Work to be completed: Output every line below without omitting or altering anything.

[Stored data]
□ □ □
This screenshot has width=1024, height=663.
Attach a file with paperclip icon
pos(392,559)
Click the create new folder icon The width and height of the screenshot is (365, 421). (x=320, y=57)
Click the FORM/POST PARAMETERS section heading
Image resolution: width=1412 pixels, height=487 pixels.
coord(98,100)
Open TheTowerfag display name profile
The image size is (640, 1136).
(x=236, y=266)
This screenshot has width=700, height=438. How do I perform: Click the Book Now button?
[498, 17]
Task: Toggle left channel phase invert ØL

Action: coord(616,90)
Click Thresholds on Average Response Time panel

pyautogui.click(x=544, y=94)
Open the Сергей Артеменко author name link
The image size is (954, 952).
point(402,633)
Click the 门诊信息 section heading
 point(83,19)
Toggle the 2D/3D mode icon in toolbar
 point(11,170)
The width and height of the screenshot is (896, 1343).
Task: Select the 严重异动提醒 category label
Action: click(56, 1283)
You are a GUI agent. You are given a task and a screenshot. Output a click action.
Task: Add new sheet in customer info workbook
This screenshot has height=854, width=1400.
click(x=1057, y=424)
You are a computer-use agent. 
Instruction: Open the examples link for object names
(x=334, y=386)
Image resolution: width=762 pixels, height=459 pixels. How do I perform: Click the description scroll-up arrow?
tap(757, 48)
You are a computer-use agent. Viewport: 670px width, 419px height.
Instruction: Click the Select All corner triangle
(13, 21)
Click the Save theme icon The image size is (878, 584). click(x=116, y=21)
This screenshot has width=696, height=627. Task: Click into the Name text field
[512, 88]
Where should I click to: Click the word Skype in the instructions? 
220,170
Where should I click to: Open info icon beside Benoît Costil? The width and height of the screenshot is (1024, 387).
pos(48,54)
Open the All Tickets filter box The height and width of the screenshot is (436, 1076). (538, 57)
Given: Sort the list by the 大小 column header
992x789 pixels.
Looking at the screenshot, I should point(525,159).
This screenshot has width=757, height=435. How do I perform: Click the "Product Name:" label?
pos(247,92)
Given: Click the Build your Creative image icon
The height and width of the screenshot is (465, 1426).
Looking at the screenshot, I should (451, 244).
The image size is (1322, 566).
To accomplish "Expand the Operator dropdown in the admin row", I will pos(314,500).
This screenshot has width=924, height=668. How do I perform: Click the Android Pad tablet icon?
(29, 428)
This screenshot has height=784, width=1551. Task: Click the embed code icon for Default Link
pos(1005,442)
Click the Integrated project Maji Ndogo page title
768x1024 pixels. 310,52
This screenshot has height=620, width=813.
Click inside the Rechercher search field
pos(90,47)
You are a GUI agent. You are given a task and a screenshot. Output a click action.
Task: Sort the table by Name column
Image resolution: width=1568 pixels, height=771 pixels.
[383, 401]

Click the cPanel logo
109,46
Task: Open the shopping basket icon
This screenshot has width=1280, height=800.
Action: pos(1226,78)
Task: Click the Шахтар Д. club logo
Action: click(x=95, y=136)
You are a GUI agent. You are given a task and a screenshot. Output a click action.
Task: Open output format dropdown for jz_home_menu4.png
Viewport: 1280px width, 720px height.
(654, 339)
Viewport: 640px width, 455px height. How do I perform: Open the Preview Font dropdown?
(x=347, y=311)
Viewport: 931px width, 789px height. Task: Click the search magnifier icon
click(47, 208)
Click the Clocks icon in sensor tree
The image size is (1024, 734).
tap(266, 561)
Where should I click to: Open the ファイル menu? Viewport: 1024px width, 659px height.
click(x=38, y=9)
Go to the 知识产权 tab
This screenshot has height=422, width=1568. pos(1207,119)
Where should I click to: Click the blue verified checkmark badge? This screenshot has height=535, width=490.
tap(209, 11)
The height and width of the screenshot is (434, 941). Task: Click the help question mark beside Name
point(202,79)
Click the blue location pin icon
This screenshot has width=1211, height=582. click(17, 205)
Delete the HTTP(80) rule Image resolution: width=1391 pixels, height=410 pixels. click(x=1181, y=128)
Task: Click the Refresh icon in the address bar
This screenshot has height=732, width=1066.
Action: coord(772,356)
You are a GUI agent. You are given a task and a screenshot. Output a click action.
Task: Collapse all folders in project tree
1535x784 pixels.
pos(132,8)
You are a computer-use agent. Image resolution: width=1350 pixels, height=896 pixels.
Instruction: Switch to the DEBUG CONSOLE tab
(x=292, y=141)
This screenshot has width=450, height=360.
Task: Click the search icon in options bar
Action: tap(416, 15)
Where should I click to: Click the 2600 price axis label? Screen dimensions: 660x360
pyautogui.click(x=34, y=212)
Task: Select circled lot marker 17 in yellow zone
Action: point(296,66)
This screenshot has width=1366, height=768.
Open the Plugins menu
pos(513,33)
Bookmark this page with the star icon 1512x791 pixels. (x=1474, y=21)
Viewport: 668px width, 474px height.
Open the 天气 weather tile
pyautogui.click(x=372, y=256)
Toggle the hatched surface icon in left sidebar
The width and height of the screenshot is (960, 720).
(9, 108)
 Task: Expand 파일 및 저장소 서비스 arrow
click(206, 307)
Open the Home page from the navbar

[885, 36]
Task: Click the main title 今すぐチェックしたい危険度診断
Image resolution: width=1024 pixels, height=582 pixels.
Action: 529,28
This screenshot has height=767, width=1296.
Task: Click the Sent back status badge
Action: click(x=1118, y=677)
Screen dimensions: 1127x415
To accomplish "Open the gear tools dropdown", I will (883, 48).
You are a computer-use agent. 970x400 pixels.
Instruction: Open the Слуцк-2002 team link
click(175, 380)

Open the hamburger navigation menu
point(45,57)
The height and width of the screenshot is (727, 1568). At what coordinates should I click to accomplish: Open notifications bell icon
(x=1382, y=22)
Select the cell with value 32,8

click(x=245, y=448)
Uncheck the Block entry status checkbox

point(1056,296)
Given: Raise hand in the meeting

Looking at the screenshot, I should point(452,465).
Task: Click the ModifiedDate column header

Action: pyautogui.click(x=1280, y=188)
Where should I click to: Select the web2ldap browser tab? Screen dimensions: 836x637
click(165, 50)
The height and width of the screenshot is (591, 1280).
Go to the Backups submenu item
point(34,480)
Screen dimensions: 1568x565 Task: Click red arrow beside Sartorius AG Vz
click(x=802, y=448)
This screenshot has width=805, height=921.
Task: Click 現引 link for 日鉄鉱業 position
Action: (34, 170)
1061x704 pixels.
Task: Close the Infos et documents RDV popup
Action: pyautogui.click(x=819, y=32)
□ □ □
Task result:
This screenshot has width=1024, height=663.
Attach a file with paperclip icon
pos(392,559)
Click the create new folder icon The width and height of the screenshot is (365, 421). (x=320, y=57)
Click the FORM/POST PARAMETERS section heading
Image resolution: width=1412 pixels, height=487 pixels.
coord(98,100)
Open TheTowerfag display name profile
The image size is (640, 1136).
(x=236, y=266)
This screenshot has width=700, height=438. How do I perform: Click the Book Now button?
[498, 17]
Task: Toggle left channel phase invert ØL

Action: coord(616,90)
Click Thresholds on Average Response Time panel

pyautogui.click(x=544, y=94)
Open the Сергей Артеменко author name link
The image size is (954, 952).
point(402,633)
Click the 门诊信息 section heading
 point(83,19)
Toggle the 2D/3D mode icon in toolbar
 point(11,170)
The width and height of the screenshot is (896, 1343).
Task: Select the 严重异动提醒 category label
Action: click(56, 1283)
You are a GUI agent. You are given a task and a screenshot. Output a click action.
Task: Add new sheet in customer info workbook
This screenshot has height=854, width=1400.
click(x=1057, y=424)
You are a computer-use agent. 
Instruction: Open the examples link for object names
(x=334, y=386)
Image resolution: width=762 pixels, height=459 pixels. How do I perform: Click the description scroll-up arrow?
tap(757, 48)
You are a computer-use agent. Viewport: 670px width, 419px height.
Instruction: Click the Select All corner triangle
(13, 21)
Click the Save theme icon The image size is (878, 584). click(x=116, y=21)
This screenshot has width=696, height=627. Task: Click into the Name text field
[512, 88]
Where should I click to: Click the word Skype in the instructions? 
220,170
Where should I click to: Open info icon beside Benoît Costil? The width and height of the screenshot is (1024, 387).
pos(48,54)
Open the All Tickets filter box The height and width of the screenshot is (436, 1076). (538, 57)
Given: Sort the list by the 大小 column header
992x789 pixels.
Looking at the screenshot, I should point(525,159).
This screenshot has width=757, height=435. How do I perform: Click the "Product Name:" label?
pos(247,92)
Given: Click the Build your Creative image icon
The height and width of the screenshot is (465, 1426).
Looking at the screenshot, I should (451, 244).
The image size is (1322, 566).
To accomplish "Expand the Operator dropdown in the admin row", I will pos(314,500).
This screenshot has width=924, height=668. How do I perform: Click the Android Pad tablet icon?
(29, 428)
This screenshot has height=784, width=1551. Task: Click the embed code icon for Default Link
pos(1005,442)
Click the Integrated project Maji Ndogo page title
768x1024 pixels. 310,52
This screenshot has height=620, width=813.
Click inside the Rechercher search field
pos(90,47)
You are a GUI agent. You are given a task and a screenshot. Output a click action.
Task: Sort the table by Name column
Image resolution: width=1568 pixels, height=771 pixels.
[383, 401]

Click the cPanel logo
109,46
Task: Open the shopping basket icon
This screenshot has width=1280, height=800.
Action: pos(1226,78)
Task: Click the Шахтар Д. club logo
Action: click(x=95, y=136)
You are a GUI agent. You are given a task and a screenshot. Output a click action.
Task: Open output format dropdown for jz_home_menu4.png
Viewport: 1280px width, 720px height.
(654, 339)
Viewport: 640px width, 455px height. How do I perform: Open the Preview Font dropdown?
(x=347, y=311)
Viewport: 931px width, 789px height. Task: Click the search magnifier icon
click(47, 208)
Click the Clocks icon in sensor tree
The image size is (1024, 734).
tap(266, 561)
Where should I click to: Open the ファイル menu? Viewport: 1024px width, 659px height.
click(x=38, y=9)
Go to the 知识产权 tab
This screenshot has height=422, width=1568. pos(1207,119)
Where should I click to: Click the blue verified checkmark badge? This screenshot has height=535, width=490.
tap(209, 11)
The height and width of the screenshot is (434, 941). Task: Click the help question mark beside Name
point(202,79)
Click the blue location pin icon
This screenshot has width=1211, height=582. click(17, 205)
Delete the HTTP(80) rule Image resolution: width=1391 pixels, height=410 pixels. click(x=1181, y=128)
Task: Click the Refresh icon in the address bar
This screenshot has height=732, width=1066.
Action: coord(772,356)
You are a GUI agent. You are given a task and a screenshot. Output a click action.
Task: Collapse all folders in project tree
1535x784 pixels.
pos(132,8)
You are a computer-use agent. Image resolution: width=1350 pixels, height=896 pixels.
Instruction: Switch to the DEBUG CONSOLE tab
(x=292, y=141)
This screenshot has width=450, height=360.
Task: Click the search icon in options bar
Action: tap(416, 15)
Where should I click to: Click the 2600 price axis label? Screen dimensions: 660x360
pyautogui.click(x=34, y=212)
Task: Select circled lot marker 17 in yellow zone
Action: point(296,66)
This screenshot has width=1366, height=768.
Open the Plugins menu
pos(513,33)
Bookmark this page with the star icon 1512x791 pixels. (x=1474, y=21)
Viewport: 668px width, 474px height.
Open the 天气 weather tile
pyautogui.click(x=372, y=256)
Toggle the hatched surface icon in left sidebar
The width and height of the screenshot is (960, 720).
(9, 108)
 Task: Expand 파일 및 저장소 서비스 arrow
click(206, 307)
Open the Home page from the navbar

[885, 36]
Task: Click the main title 今すぐチェックしたい危険度診断
Image resolution: width=1024 pixels, height=582 pixels.
Action: 529,28
This screenshot has height=767, width=1296.
Task: Click the Sent back status badge
Action: click(x=1118, y=677)
Screen dimensions: 1127x415
To accomplish "Open the gear tools dropdown", I will (883, 48).
You are a computer-use agent. 970x400 pixels.
Instruction: Open the Слуцк-2002 team link
click(175, 380)

Open the hamburger navigation menu
point(45,57)
The height and width of the screenshot is (727, 1568). At what coordinates should I click to accomplish: Open notifications bell icon
(x=1382, y=22)
Select the cell with value 32,8

click(x=245, y=448)
Uncheck the Block entry status checkbox

point(1056,296)
Given: Raise hand in the meeting

Looking at the screenshot, I should point(452,465).
Task: Click the ModifiedDate column header

Action: pyautogui.click(x=1280, y=188)
Where should I click to: Select the web2ldap browser tab? Screen dimensions: 836x637
click(165, 50)
The height and width of the screenshot is (591, 1280).
Go to the Backups submenu item
point(34,480)
Screen dimensions: 1568x565 Task: Click red arrow beside Sartorius AG Vz
click(x=802, y=448)
This screenshot has width=805, height=921.
Task: Click 現引 link for 日鉄鉱業 position
Action: (34, 170)
1061x704 pixels.
Task: Close the Infos et documents RDV popup
Action: pyautogui.click(x=819, y=32)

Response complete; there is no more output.